The enthalpy change when 1 mole of a solid ionic compound is formed from its constituent gaseous ions under standard conditions. This process is highly exothermic:
\( \text{Na}^+(g) + \text{Cl}^-(g) \rightarrow \text{NaCl}(s) \quad \Delta H_L^\theta < 0 \)
The enthalpy change when 1 mole of a solid ionic compound is completely separated into its constituent gaseous ions under standard conditions. This process is highly endothermic:
\( \text{NaCl}(s) \rightarrow \text{Na}^+(g) + \text{Cl}^-(g) \quad \Delta H_{\text{L-diss}}^\theta > 0 \)
The enthalpy change when 1 mole of gaseous atoms is formed from the element in its standard state. This is an endothermic process:
\( \text{Na}(s) \rightarrow \text{Na}(g) \quad \Delta H_{at}^\theta = +107\text{ kJ mol}^{-1} \)
\( \frac{1}{2}\text{Cl}_2(g) \rightarrow \text{Cl}(g) \quad \Delta H_{at}^\theta = +122\text{ kJ mol}^{-1} \)
The enthalpy change when 1 mole of gaseous 1- ions is formed from 1 mole of gaseous atoms by gaining 1 mole of electrons. This is usually exothermic because the incoming electron is attracted to the positive nucleus:
\( \text{Cl}(g) + e^- \rightarrow \text{Cl}^-(g) \quad \Delta H_{EA1}^\theta = -348\text{ kJ mol}^{-1} \)
Second Electron Affinity (\( \Delta H_{EA2}^\theta \))

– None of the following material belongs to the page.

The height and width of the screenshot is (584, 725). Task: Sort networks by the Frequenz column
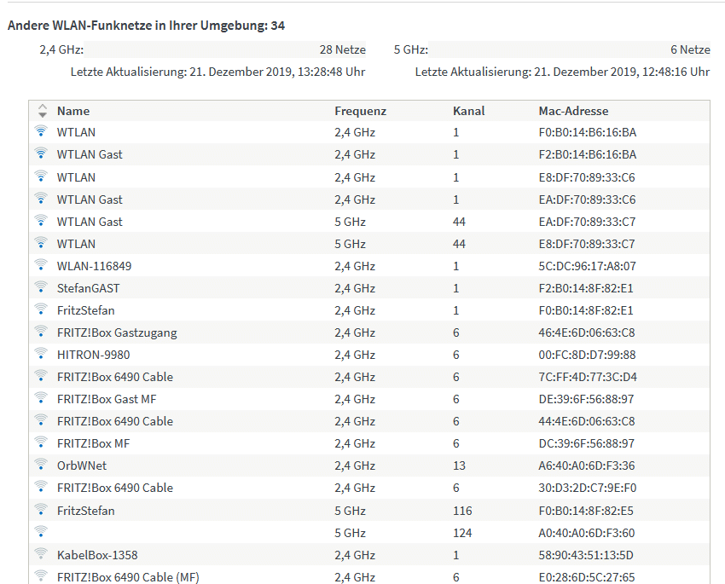[360, 111]
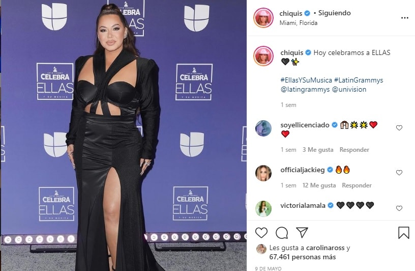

In contrast to the first, the second electron affinity is always endothermic. This is because energy is required to overcome the electrostatic repulsion between the negative ion and the incoming negative electron:
\( \text{O}^-(g) + e^- \rightarrow \text{O}^{2-}(g) \quad \Delta H_{EA2}^\theta = +798\text{ kJ mol}^{-1} \)
Make sure you understand the difference between bond enthalpy and atomisation enthalpy for diatomic molecules like chlorine. The bond enthalpy of Cl-Cl is \( +244\text{ kJ mol}^{-1} \), which represents \( \text{Cl}_2(g) \rightarrow 2\text{Cl}(g) \). The atomisation enthalpy represents forming only 1 mole of atoms, \( \frac{1}{2}\text{Cl}_2(g) \rightarrow \text{Cl}(g) \), which is exactly half of the bond enthalpy (\( +122\text{ kJ mol}^{-1} \)).
Born-Haber Cycle structure: NaCl
The energy diagram below represents the Born-Haber cycle for sodium chloride. Let us trace the steps starting from the elements in their standard states:
Step 1: Apply Hess's Law. According to Hess's law, the enthalpy change of the direct route (formation) equals the sum of the enthalpy changes of the indirect route:
\( \Delta H_f^\theta = \Delta H_{at}^\theta(\text{Na}) + \Delta H_{at}^\theta(\text{Cl}) + \text{IE}_1(\text{Na}) + \Delta H_{EA1}^\theta(\text{Cl}) + \Delta H_L^\theta \)
Step 2: Substitute the known values:
\( -411 = +107 + 122 + 496 + (-348) + \Delta H_L^\theta \)
\( -411 = +377 + \Delta H_L^\theta \)
Step 3: Solve for \( \Delta H_L^\theta \):
\( \Delta H_L^\theta = -411 - 377 = -788\text{ kJ mol}^{-1} \)
The standard lattice enthalpy of formation of \( \text{NaCl} \) is \( -788\text{ kJ mol}^{-1} \).
Theoretical vs Experimental Lattice Enthalpy
We can calculate a theoretical lattice enthalpy by assuming the ionic compound is a purely ionic lattice. This is called the ionic model.
The Purely Ionic Model Assumptions
- The ions are perfectly spherical.
- The charge is distributed evenly across each sphere.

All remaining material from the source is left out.